Lee, J. M. - Presenter, Georgia Institute of Technology
Lee, J. H., Korea Advanced Institute of Science and Technology (KAIST)


Many chemical process control problems involve nonlinear dynamics. Conventional model-based control strategies require a global nonlinear model, which can be difficult to identify and computationally expensive to use on-line. An alternative is to design several linear controllers and combine them into a nonlinear control scheme. Linear controllers can be designed using different linear models around multiple operating points and / or different tuning parameters such as penalties on the input moves. Though it has recently been proposed to build a piecewise affine (PWA) model and then use the state feedback gain for the particular regime the dynamic state is in at each sample time, it can be limiting since it ignores the future evolution of the state and model matrices' dependence on it. Furthermore, tuning of linear model predictive controllers (MPC) has been largely heuristic and laborious. To properly account for the dynamic nature of a nonlinear system, one needs to add logical constraints to the optimal control formulation, resulting in mixed-integer quadratic program (MIQP) to solve on-line.
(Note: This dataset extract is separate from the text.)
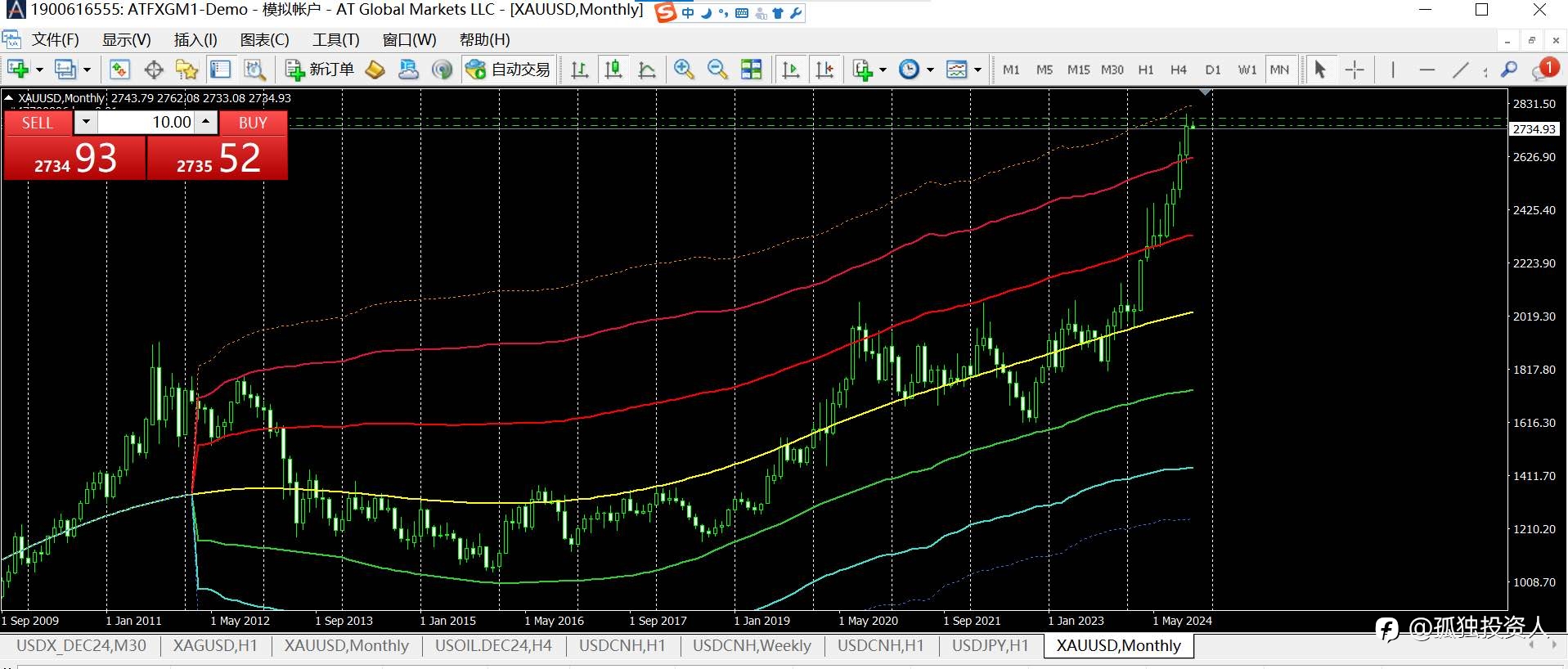Screen dimensions: 1568x669
Task: Expand the periodicity clock dropdown
Action: tap(930, 70)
In this presentation, we propose an approximate dynamic programming (ADP) based strategy to build a switching rule among multiple linear controllers. For example, if we use a linearized model around some point to design a linear MPC for a nonlinear plant, the fidelity of the model will depend on the state, and proper amount of input weight to get the optimal performance would also depend on the state. One can start with a set of linear MPCs designed for different operating regimes, and the suggested method ?schedules' them optimally by solving dynamic programming. The ?cost-to-go' function, which is the solution of the Bellman equation in DP, will estimate the benefit of using a particular control policy given a state of the system in terms of a discounted infinite sum of future costs. The proposed approaches take the following steps: 1) Perform closed-loop simulations (or collect operation data) using different linear MPCs for all operating regimes. 2) Record states and corresponding control laws for the data 3) Iterate on the Bellman equation where the minimization of the cost-to-go is performed with respect to all the available control policies in each iteration. In the iteration step, we will use two different approaches. The first will assume that we have a global nonlinear model and solve the Bellman equation. The converged cost-to-go function maps a state to an optimal choice among the control policies. The second will assume that we do not have a global model at all. In this more realistic case, the cost-to-go function can be constructed by mapping state and action pair to a cost-to-go value. This will allow us to identify the system's state transition rule implicitly and can provide a switching rule effectively for a case where a global model is difficult to identify, but large amounts of closed-loop data with several different linear controllers are available.